Brian and Sue Welch are the beautiful couple who have cared for the 12-foot ivy poodle in North Hills for more than three decades. I met the Welches in 2019, after knocking on their door to talk to them for this story.

They warmly invited me in and I sat at their dinner table, where there lay a shopping guide in which their grandchildren had circled the toys they wanted for Christmas. (Remember 2019, when we could still safely invite strangers into our homes?)

The Welches brought out a scrapbook of all the press, thank you notes, and photos they’ve received because of Fido. 

“Some people have even sent us money,” Brian said.

The scrapbook also contained a hand-written notice from the Los Angeles Department of Public Works dated April 24, 1987. It read:

“Remove all ivy that obstructs sidewalk & power pole & cables.
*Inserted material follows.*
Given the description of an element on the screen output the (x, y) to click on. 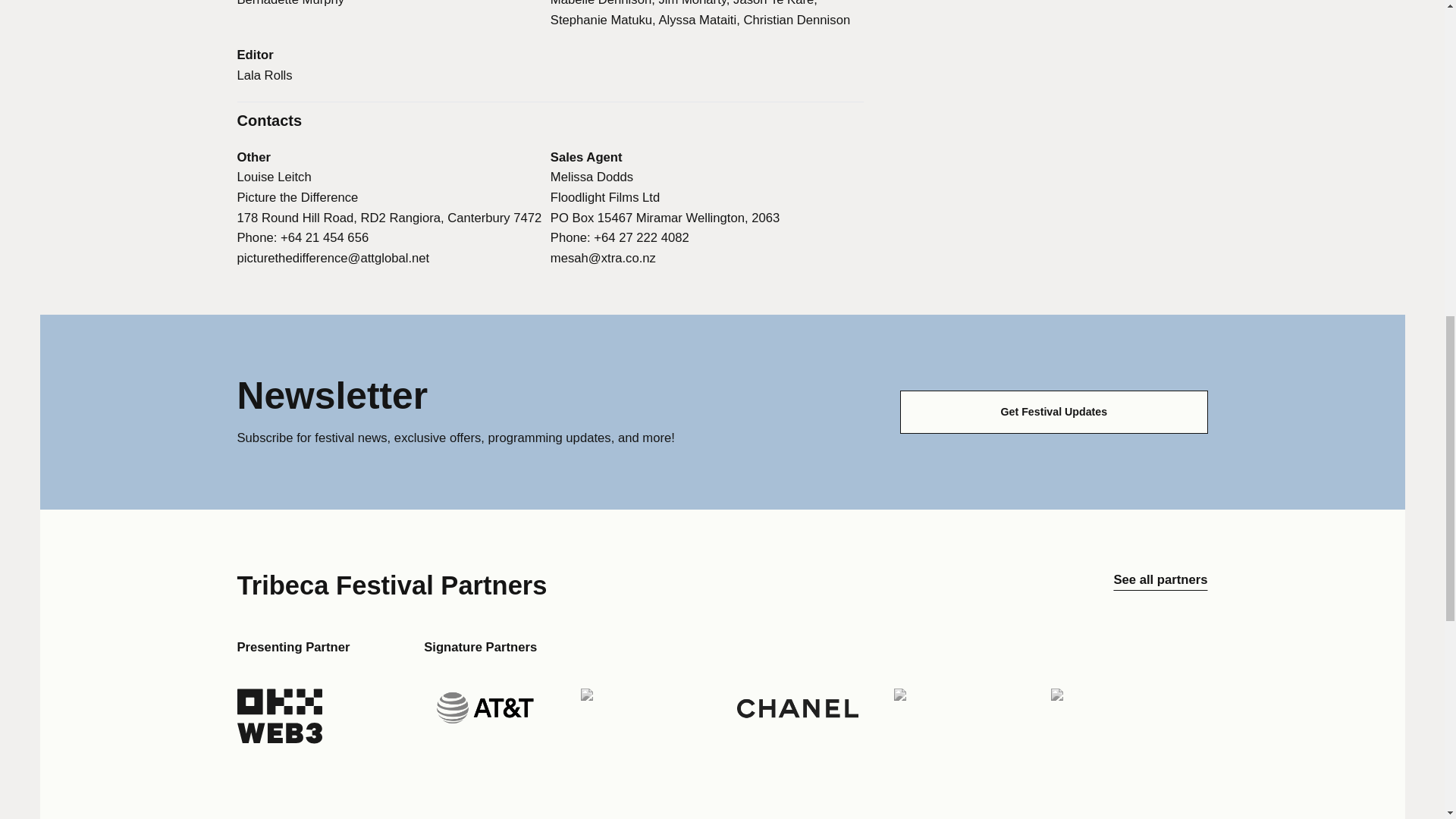
Get Festival Updates (1053, 412)
See all partners (1160, 585)
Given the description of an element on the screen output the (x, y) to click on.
Your illegally planted ivy is in violation of ordinance S3150, Sect. 62.168. Also remove any & all ivy encroaching on sidewalk & maintain it at all times.”

Thirty three years ago, the city of Los Angeles attempted to tear down our beloved Fido and was ultimately unsuccessful (thank goodness).

Brian Welch said that if the city could cite him and Sue, then the ivy canine was on city property, which meant it was the city’s responsibility to cut down Fido.

Since then, Fido has achieved landmark status in the Valley — one which has brought special joy around the holidays year after year. 

Brian jokes that the holidays are to Fido what moons are to werewolves.

“Every year around the holidays, Fido has an identity crisis,” Welch said. “He turns into a reindeer!”

Like most Valley kids, Fido comes from humble beginnings. He hasn’t always transformed into Rudolph, nor has he always looked like a dog. 

“When Sue and I first moved here, the ivy was already there and I was trimming it to keep it mostly tidy,” Brian recalled. “One day, she looked at it and said to me, ‘Huh, that hedge is starting to look like a dog.’ From then on, I started shaping Fido.”